When I was nine, I played Fur Elise for Grandfather. I was so excited, I rushed and rushed the tempo, my hands moving faster and faster, speeding up with each bar, accelerating with the melody.

“Maestro, maestro,” he pulled my hands away. “Slow down, Johnny, where you rushing to?”

He opened the small wooden box above me on the piano and adjusted the metal slide. The metronome rocked back and forth in a Poco Moto tempo, tock, tick, tock.

“There ya go, maestro. If it’s steady-steady see how you can enjoy it? It’s alright to take it a little slow sometimes; you get to see all the beautiful things.”

Sometimes when Grandfather would play for me he’d leave the tocking-ticking metronome on. It was almost magnetic, hypnotic. Sometimes my heart k’thumped with the rocking of the metronome and the music of Grandfather’s piano.

When Grandfather got sick, we couldn’t keep him from singing. His sweet old tenor could echo through the house even though the doctors told him to take it easy.

“They can never take my voice away Johnny,” he’d tell me. And with that he’d burst into “I simply gotta march, my heart’s a drummer. Don’t bring around the cloud to rain on my parade . . .”

Mom said that maybe an upright in his bedroom would be better for Grandfather, since he wouldn’t have to walk down the stairs to play and maybe it’d give his voice a little rest. Grandfather missed the baby grand downstairs, but I brought that metronome up for him. Now when I came over to visit, the house was quieter, no more old stereo blaring or resonance of Grandfather’s tenor voice. As much as it took, Grandfather still loved to play for me. He’d muster up all his might and make his way over to the Baldwin upright, slippers scuff-a-shuffling, across the wood floor, cane tap-tip-a-tapping to the piano. Grandfather played slower now, the metronome was usually an Andante, slower clicking ticking, but still rocking, always rocking back and forth.

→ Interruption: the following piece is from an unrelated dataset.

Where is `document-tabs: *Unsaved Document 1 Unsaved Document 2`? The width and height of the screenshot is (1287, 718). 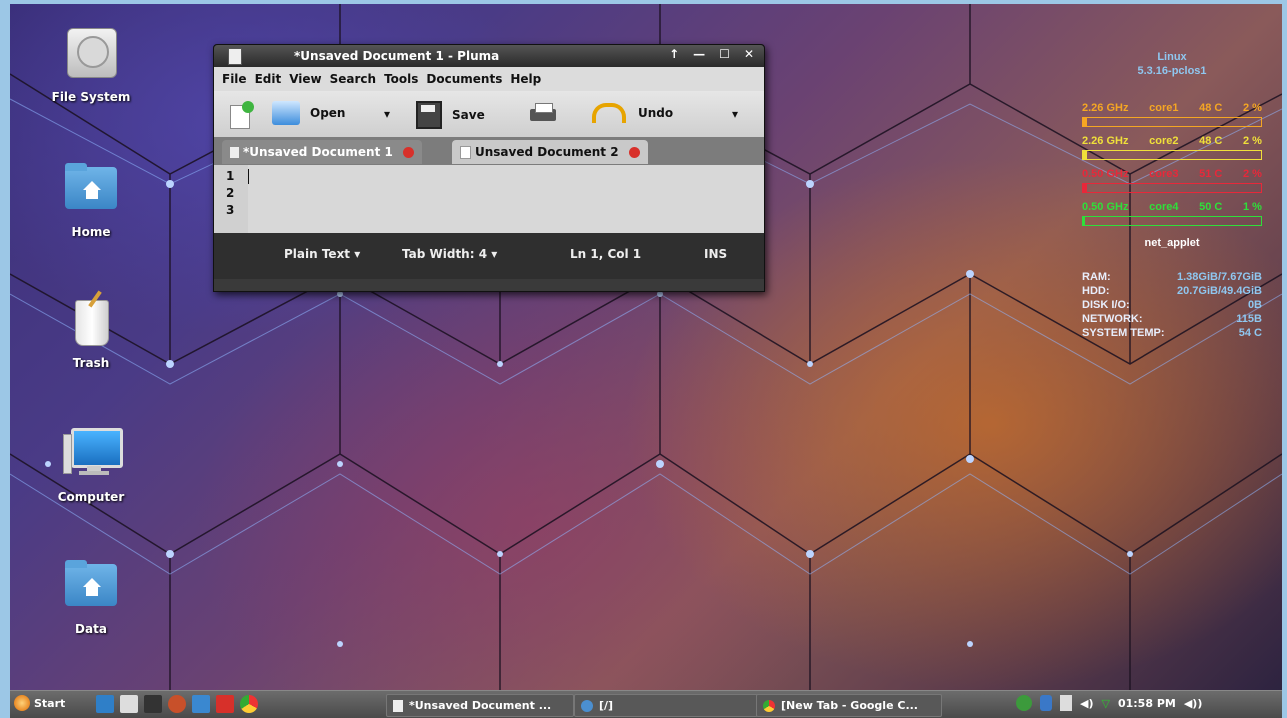
document-tabs: *Unsaved Document 1 Unsaved Document 2 is located at coordinates (489, 151).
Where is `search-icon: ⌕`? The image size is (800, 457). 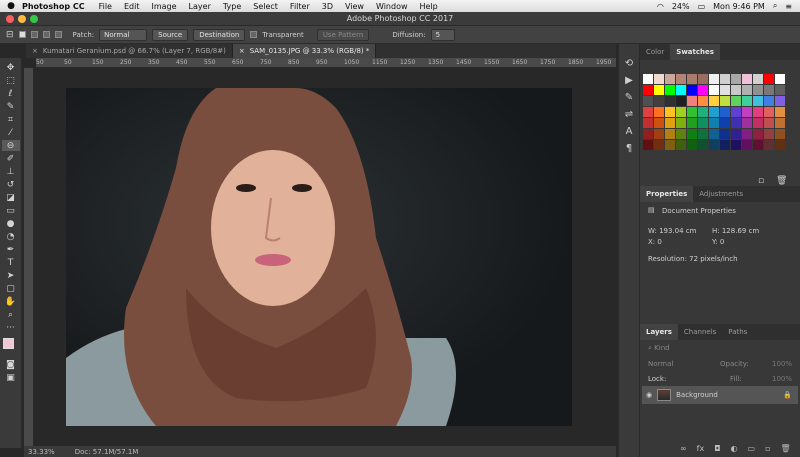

When Mom told me that Grandfather was really, really sick, I said it wasn’t fair. Grandfather had weakened to a tempo gentler than anything he’d ever played and I told her it wasn’t fair. Still, I played. I played in that bedroom of his all day. I played all the boys – Beethoven, Bach, DeBussy, Schumann, and Mozart – with all the sforzandos, legatos, mezzo pianos and fortes, una cordas, and rubatos that Grandfather taught me.

I remember the last time I played for Grandfather; I was just twelve years old. It was an autumn night, one of the first chillier nights of the season. The days were getting shorter, and as I sat on the piano bench in Grandfather’s room, the sun sank and dusk approached. I clicked on that metronome; I watched it, left to right, back and forth, tick and tock, Grandfather’s pendulum. Then I played that Nocturne, Grandfather’s favorite. Grandfather wouldn’t say much since he was real tired, but Mom said his eyes smiled and opened wide when I played that Nocturne. She said he could’ve lit the whole room up the way he beamed. But with the ritenuto, Grandfather’s eyes slowly closed and his lips parted. Grandfather’s heart had stopped, but the metronome clicked on and on that night. Mother doesn’t understand it the way I do, she just doesn’t see. The way I see it, Grandfather’s heart will beat on and on with mine, in time with the piano, forever and ever.